Das Ensemble des Theaterhauses präsentiert das erste neue Stück ihrer letzten Spielzeit. Die Erwartungen sind deshalb ohnehin schon höher als gewöhnlich, doch mit der Entscheidung, die Ereignisse der „Hundekotattacke“ zu inszenieren, erreicht man mehr Aufmerksamkeit als erwartet. Denn als im Februar 2023 ein Choreograph während der Premiere seines Stücks an der Staatsoper Hannover einer Theaterkritikerin den Kot seines Dackels ins Gesicht schmierte, sorgte das für einen Aufschrei in der internationalen Kulturszene. Kein Wunder also, dass die Premiere in Jena nicht unbeachtet vonstattengeht.
Die Vorstellung beginnt, alles wirkt sehr improvisiert und holprig. Die Darstellenden kündigen an, dass es Probleme mit Konzeption und Proben gab. Statt einer dramatischen Inszenierung werden deshalb jetzt die internen E-Mails der letzten Monate vorgetragen. Knapp zwei Stunden lang sitzen die sechs Darstellenden in einer Reihe und lesen laut von einem Stapel ausgedruckter Korrespondenzen vor: Sie brainstormen, streiten, verlieren sich in Privatgesprächen und verrennen sich dabei immer mehr in ambitionierten Ideen.
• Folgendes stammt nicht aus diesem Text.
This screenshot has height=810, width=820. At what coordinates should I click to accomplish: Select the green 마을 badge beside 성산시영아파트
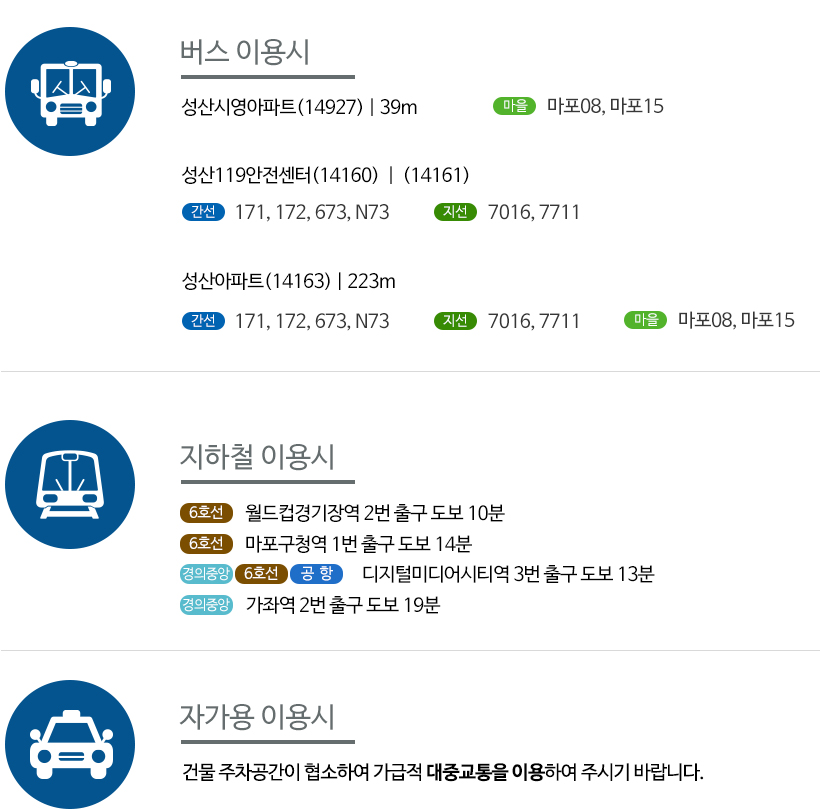point(515,106)
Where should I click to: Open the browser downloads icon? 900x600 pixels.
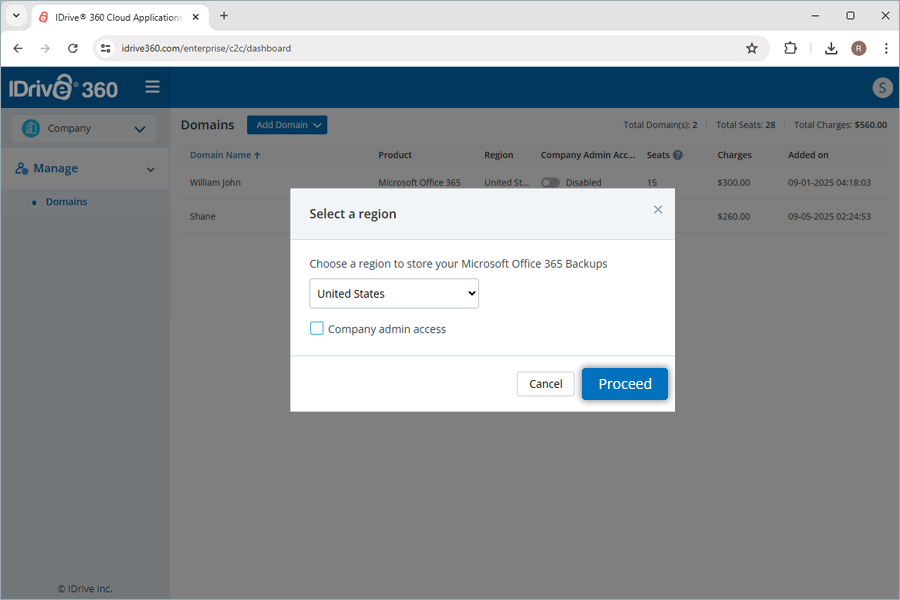830,47
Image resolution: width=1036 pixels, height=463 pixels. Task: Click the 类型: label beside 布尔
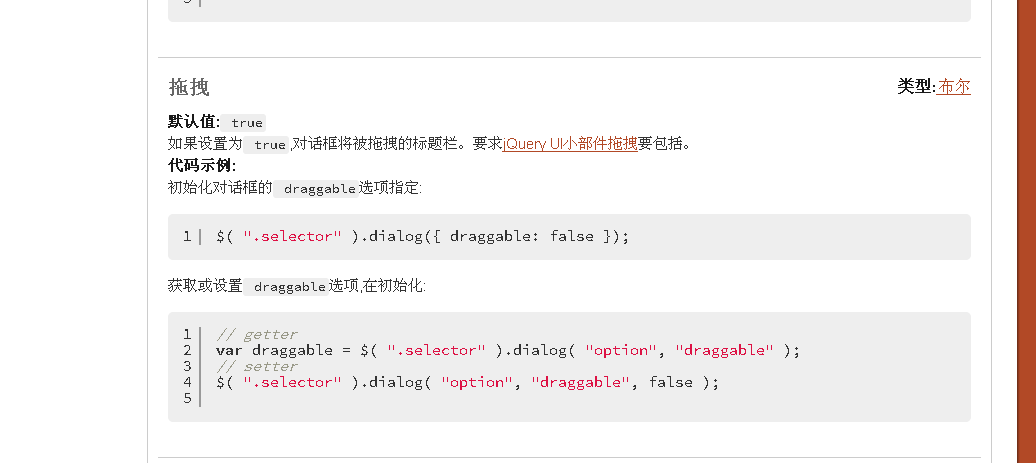click(917, 87)
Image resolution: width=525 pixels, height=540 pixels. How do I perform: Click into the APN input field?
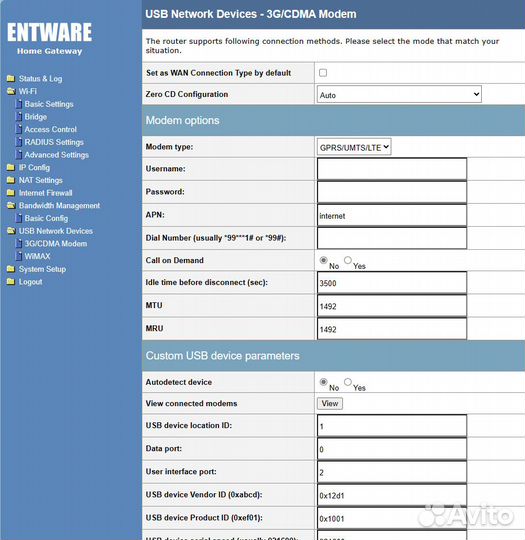pyautogui.click(x=392, y=216)
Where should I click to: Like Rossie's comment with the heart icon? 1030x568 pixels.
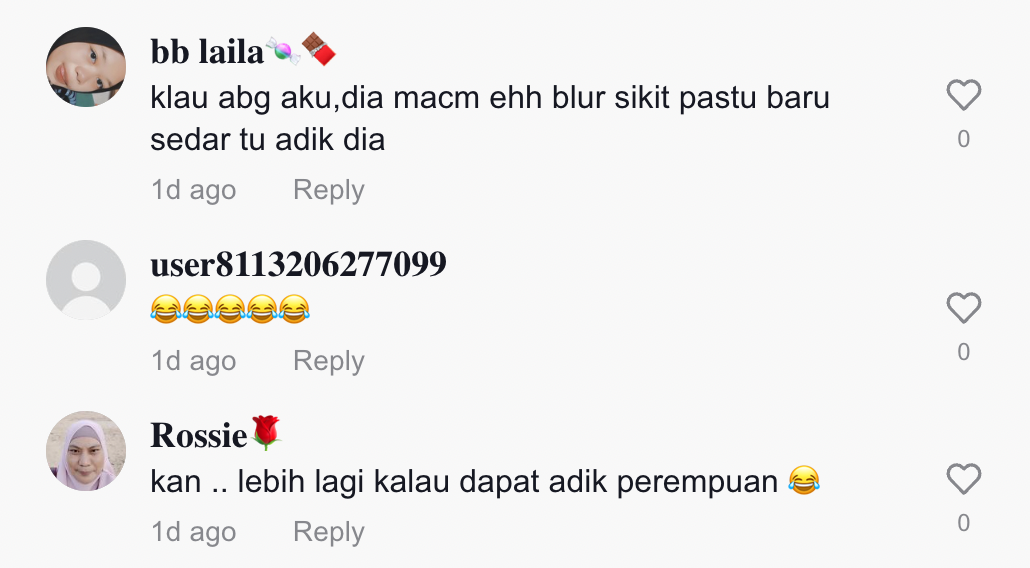(963, 479)
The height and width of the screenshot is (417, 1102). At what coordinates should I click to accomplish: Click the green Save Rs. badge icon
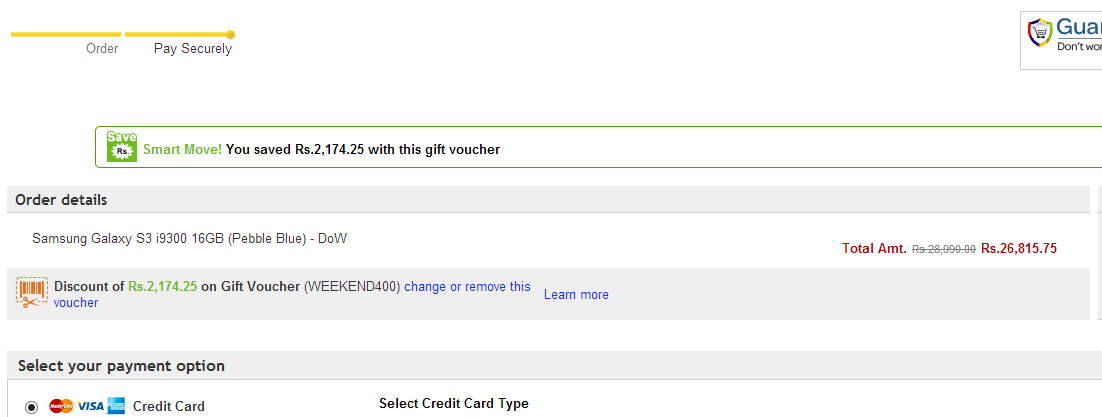[x=122, y=146]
Trotz der eintönigen Darstellungsform entpuppt sich das Stück als außerordentlich komisch, interessant und bewegend. An den Spannungen innerhalb der Gruppe wird deutlich, wie schwer es ist, verschiedene Ideen und Wertvorstellungen unter einen Hut zu bekommen. Die Charaktere zeigen Selbstzweifel, Erschöpfung

und Verliebtheit. Gleichzeitig geben die Darstellenden ihren eigenen E-Mails so viel Leben, Gefühl und Details, dass man nie sicher ist, wo die reale Korrespondenz aufhört und die Fiktion einsetzt.
Macht, Missbrauch und Personenkult
Es fällt schwer, dem Chaos dieses Abends Worte zu geben. Teilweise wirkt es, als wüssten die Performer:innen selbst nicht immer ganz, was sie einem eigentlich sagen wollen. Sie verirren sich in ihren Worten, Ideen und Vorstellungen. Doch je länger die Diskussionen andauern und die Gesprächspartner:innen aneinander vorbeireden, desto deutlicher wird, dass es sich genau darum dreht: um die Verwirrungen und Schattenseiten der Kunstindustrie, um die Erschöpfung und Frustration, die sie verursacht; den Leistungs- und Performancedruck, der keinen Raum für Fehlentscheidungen oder Privatleben lässt. Es geht um Machtgefüge, Missbrauch und Personenkult und darum, dass Erfolg Aufmerksamkeit ist. Immer wieder taucht die Frage auf, wie weit Menschen gehen würden, um den Blick der Welt auf sich zu richten. Hundekot in das Gesicht einer Kritikerin schmieren etwa. Oder ein Theaterstück darüber schreiben. Und das Trauma eines anderen Menschen für die eigene Publicity ausnutzen.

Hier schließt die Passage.